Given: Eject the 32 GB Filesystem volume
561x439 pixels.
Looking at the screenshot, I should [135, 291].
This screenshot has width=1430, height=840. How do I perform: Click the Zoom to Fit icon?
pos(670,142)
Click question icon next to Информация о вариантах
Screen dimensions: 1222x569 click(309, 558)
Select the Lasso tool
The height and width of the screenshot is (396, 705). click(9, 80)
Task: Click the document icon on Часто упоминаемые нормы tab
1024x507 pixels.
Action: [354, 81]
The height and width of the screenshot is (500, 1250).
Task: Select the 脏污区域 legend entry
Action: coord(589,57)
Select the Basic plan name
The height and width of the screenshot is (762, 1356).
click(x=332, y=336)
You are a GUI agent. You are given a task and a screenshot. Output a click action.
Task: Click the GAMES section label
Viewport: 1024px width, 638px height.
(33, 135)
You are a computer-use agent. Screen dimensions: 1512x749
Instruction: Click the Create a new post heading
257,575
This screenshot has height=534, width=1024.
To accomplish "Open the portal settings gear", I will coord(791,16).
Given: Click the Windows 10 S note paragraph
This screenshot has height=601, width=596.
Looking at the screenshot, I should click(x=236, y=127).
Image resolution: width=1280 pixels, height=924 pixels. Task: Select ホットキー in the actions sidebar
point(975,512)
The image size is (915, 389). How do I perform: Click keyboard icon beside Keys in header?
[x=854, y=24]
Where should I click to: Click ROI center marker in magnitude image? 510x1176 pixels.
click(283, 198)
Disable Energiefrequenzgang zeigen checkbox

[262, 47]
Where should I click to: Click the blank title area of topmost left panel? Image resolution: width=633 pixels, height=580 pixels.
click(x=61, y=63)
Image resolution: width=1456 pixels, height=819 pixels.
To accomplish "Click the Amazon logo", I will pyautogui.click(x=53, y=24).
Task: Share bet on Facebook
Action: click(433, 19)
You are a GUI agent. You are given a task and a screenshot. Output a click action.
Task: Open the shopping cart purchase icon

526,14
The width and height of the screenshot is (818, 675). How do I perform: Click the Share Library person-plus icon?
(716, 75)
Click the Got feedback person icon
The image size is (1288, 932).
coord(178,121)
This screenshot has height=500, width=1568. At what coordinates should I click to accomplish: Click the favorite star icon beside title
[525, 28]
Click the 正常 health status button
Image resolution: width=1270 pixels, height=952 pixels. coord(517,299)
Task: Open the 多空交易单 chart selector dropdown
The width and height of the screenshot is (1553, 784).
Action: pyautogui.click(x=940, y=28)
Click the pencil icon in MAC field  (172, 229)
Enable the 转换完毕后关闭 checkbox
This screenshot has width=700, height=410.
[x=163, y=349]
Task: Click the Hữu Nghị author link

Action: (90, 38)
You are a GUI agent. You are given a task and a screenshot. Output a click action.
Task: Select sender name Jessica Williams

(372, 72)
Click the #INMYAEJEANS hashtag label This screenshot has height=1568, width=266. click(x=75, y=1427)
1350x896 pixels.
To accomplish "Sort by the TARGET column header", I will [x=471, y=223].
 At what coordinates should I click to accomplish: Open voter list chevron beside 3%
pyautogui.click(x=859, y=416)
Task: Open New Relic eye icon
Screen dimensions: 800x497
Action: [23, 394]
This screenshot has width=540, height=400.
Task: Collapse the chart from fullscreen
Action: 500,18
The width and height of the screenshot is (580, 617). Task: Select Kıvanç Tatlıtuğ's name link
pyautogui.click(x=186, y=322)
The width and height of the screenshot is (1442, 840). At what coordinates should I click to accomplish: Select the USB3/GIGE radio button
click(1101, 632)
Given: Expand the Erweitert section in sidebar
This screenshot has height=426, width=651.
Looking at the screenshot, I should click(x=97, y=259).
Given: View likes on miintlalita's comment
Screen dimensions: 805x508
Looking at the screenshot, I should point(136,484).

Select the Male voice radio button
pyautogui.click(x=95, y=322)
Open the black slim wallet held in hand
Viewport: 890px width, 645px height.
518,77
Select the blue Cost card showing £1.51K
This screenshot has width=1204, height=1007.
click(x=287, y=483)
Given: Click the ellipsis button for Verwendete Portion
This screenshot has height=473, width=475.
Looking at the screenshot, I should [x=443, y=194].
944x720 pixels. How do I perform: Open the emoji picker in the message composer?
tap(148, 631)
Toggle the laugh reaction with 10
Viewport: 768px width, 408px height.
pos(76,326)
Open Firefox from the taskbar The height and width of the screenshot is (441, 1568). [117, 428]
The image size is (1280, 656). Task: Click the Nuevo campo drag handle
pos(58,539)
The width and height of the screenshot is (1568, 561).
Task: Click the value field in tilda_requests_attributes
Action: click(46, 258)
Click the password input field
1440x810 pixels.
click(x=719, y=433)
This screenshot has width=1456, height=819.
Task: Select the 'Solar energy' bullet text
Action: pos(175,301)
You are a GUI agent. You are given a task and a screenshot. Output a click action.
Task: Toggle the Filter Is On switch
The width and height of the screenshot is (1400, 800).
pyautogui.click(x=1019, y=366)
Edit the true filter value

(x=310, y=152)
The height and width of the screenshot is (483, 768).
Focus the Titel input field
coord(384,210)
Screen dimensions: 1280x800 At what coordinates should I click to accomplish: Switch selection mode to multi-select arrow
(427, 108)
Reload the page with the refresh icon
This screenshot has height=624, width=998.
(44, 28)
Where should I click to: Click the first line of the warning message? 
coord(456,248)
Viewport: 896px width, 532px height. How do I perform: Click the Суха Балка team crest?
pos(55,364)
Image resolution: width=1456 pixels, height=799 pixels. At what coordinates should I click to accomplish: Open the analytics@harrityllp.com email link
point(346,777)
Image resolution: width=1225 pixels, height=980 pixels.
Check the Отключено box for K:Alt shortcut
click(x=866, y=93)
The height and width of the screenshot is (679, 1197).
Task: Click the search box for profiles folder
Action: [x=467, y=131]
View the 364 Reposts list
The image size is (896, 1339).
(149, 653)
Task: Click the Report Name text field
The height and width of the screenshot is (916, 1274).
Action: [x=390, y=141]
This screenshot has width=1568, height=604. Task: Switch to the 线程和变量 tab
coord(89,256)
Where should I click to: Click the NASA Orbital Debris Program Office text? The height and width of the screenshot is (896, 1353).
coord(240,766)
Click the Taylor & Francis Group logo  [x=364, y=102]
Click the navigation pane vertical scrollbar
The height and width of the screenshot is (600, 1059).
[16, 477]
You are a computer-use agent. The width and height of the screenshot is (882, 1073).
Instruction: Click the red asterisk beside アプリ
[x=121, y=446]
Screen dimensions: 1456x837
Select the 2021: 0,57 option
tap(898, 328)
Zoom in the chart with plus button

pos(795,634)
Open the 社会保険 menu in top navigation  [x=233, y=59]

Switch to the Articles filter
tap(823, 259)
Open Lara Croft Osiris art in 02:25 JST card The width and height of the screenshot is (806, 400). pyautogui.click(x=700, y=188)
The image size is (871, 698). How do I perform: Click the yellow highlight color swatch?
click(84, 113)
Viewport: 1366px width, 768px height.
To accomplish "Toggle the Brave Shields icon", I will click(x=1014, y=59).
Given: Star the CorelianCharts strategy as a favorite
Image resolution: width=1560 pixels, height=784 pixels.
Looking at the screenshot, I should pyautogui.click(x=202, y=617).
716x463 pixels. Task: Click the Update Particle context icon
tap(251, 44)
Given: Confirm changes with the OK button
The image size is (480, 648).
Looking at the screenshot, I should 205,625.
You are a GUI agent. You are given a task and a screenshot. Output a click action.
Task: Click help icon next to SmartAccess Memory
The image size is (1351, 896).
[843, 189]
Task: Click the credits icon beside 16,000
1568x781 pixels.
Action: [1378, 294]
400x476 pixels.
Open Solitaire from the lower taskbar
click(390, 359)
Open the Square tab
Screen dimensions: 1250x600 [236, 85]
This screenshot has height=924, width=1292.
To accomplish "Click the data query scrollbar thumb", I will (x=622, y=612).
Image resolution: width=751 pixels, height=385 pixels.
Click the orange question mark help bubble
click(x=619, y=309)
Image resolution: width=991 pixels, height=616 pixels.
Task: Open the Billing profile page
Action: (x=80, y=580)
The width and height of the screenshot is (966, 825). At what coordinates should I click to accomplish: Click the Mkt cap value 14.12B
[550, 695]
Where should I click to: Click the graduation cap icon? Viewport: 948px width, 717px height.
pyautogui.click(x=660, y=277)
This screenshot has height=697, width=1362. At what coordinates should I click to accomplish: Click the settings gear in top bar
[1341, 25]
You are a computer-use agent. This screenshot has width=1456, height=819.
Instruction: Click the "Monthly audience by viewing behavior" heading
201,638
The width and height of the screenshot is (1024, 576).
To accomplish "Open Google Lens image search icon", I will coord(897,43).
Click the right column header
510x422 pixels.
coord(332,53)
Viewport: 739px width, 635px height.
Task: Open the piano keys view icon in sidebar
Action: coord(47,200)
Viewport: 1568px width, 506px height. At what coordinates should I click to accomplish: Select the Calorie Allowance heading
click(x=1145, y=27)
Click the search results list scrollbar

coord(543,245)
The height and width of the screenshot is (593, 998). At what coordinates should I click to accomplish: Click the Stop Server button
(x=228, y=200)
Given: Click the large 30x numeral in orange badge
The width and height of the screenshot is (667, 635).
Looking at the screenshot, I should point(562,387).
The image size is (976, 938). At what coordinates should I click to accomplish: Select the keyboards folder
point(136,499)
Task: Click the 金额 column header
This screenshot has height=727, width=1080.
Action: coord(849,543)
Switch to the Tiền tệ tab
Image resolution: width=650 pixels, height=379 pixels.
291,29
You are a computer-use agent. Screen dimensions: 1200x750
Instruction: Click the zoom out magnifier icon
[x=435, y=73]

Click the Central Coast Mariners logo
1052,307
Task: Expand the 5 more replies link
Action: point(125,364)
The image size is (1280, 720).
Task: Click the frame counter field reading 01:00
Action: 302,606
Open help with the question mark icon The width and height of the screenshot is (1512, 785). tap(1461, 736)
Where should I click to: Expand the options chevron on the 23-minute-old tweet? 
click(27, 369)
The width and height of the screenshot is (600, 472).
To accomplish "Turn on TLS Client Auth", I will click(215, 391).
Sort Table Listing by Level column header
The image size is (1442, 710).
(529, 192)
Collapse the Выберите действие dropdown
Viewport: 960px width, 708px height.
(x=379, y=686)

* [INSTRUCTIONS FOR THE TASK]: Lines that contain "label" should be pulled from the entries above and reported.

* [COMPLETED EXERCISE]:
Task: Click the GAMES section label
Click the #INMYAEJEANS hashtag label This screenshot has height=1568, width=266. click(x=75, y=1427)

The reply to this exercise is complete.